▶ [Reading text]:
___

[greenstone-devel] PagedImagePlugin and PDFs

From Anupama of Greenstone Team
DateFri Jan 7 16:08:25 2011
Subject [greenstone-devel] PagedImagePlugin and PDFs
In-Reply-To (4D25FC12-9050005-gmx-com)
Hello Yitzchak,

Thank you very much for your kind and helpful contribution. When
Katherine comes on Monday, I hope to show her the code you have written.
(If you are willing, she may like it to be incorporated into the default
PagedImagePlugin.)

The recently released Release Candidate for Greenstone 2.84 uses
"PDFbox" (which is to be downloaded as an extension) to try to obtain
better conversions from PDF. I am curious whether Greenstone will
respond better now to your single-page PDFs and whether they will
preserve the images as well.

___

▶ [Data section]:
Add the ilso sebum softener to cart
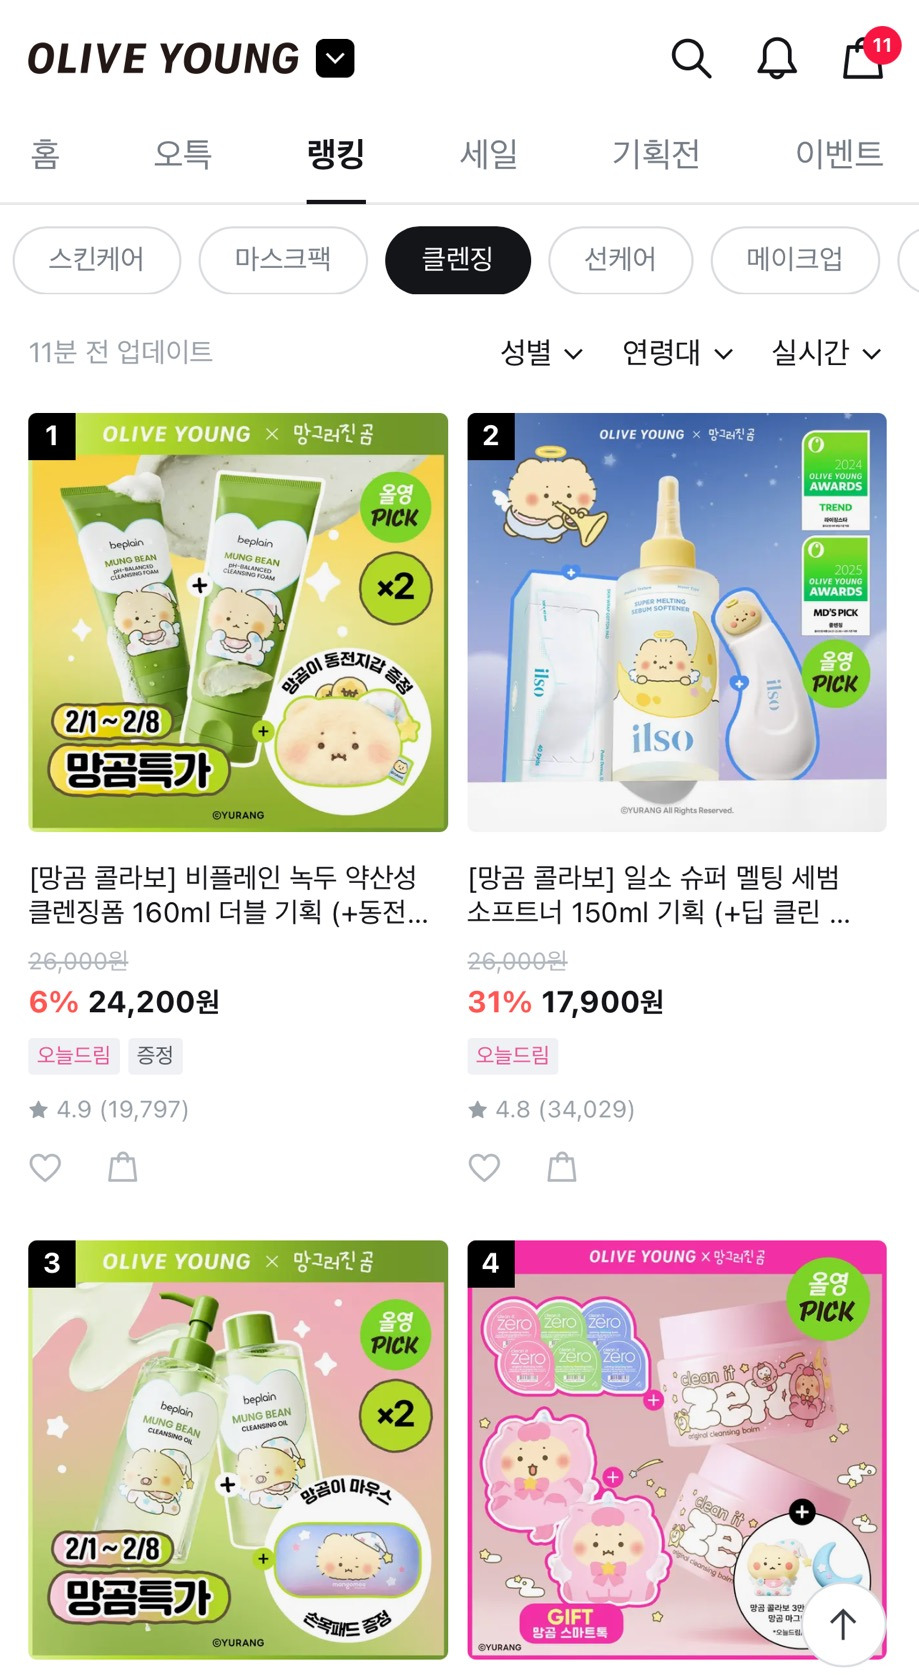(x=562, y=1167)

___

▶ [Work required]:
Answer these questions about the PagedImagePlugin message, one answer per line.
(a) To whom does the writer hope to show the code on Monday?
(b) Which Greenstone version's Release Candidate uses "PDFbox"?
(c) How is "PDFbox" to be obtained?

▶ [Exercise answer]:
(a) Katherine
(b) Greenstone 2.84
(c) It is to be downloaded as an extension.